Please suggest a contribution amount, or perhaps a couple of monthly contribution levels. I have greatly enjoyed your TBDVO columns and would like to support your writing through the club, but I have no idea of what is reasonable. Thank you!

 

I totally second what Chris said. He and I talked about starting it paywalled, but 1) I didn’t want to potentially be writing things only a handful of people would see, and 2) it’s really, really hard to come up with a fair “ask.”
 

On the one hand, it depends on how much a reader does (or doesn’t) like my work. (I don’t expect everyone to like it equally or at all!) On the other, people’s disposable income varies. My academic work was about tax politics and policy, and declining marginal utility is real.
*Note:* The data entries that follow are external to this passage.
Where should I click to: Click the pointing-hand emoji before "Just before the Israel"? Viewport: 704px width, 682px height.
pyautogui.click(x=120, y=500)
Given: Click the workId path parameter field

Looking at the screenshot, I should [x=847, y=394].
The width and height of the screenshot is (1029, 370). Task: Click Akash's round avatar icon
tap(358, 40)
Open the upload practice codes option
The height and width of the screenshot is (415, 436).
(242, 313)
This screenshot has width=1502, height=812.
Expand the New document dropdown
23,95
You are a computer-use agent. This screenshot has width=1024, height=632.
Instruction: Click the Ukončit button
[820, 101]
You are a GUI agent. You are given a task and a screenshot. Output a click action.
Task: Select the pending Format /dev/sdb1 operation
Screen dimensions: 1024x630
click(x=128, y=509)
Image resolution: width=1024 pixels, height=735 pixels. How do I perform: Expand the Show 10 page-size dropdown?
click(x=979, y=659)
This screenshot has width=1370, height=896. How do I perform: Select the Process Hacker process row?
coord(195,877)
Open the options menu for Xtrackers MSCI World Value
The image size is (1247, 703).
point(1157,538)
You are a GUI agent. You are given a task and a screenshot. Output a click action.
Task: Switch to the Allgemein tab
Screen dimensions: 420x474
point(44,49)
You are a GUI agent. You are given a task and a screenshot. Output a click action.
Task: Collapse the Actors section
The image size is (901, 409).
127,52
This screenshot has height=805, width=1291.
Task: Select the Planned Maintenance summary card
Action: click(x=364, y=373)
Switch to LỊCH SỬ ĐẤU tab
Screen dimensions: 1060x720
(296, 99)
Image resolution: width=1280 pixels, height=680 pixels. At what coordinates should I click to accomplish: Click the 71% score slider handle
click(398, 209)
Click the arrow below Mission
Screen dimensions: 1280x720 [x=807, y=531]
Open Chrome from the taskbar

What’s a lot of money to Paul McCartney is going to be very different from what’s a lot of money to a Liverpool music teacher!

 

If someone who has the means to do so wants to give a lot, great. But I absolutely don’t want anyone living paycheck to paycheck to give to TBVO, period. My wife and I are both public school teachers, though I still teach college classes here and there. So it’s not like we’re rich. But we also don’t have kids or student loans. So my Discogs orders aren’t bankrupting me, either!
 

As I wrote in the intro, Club TBVO is really about allowing me to write more short content and perhaps making TBVOs consistently net out positive, since it’s not uncommon for me to spend more on versions than I make on the article. But it’s not anyone’s responsibility to make that happen. Writing them is a joy for me, and I appreciate any amount that anyone is able to contribute, either one time or recurring.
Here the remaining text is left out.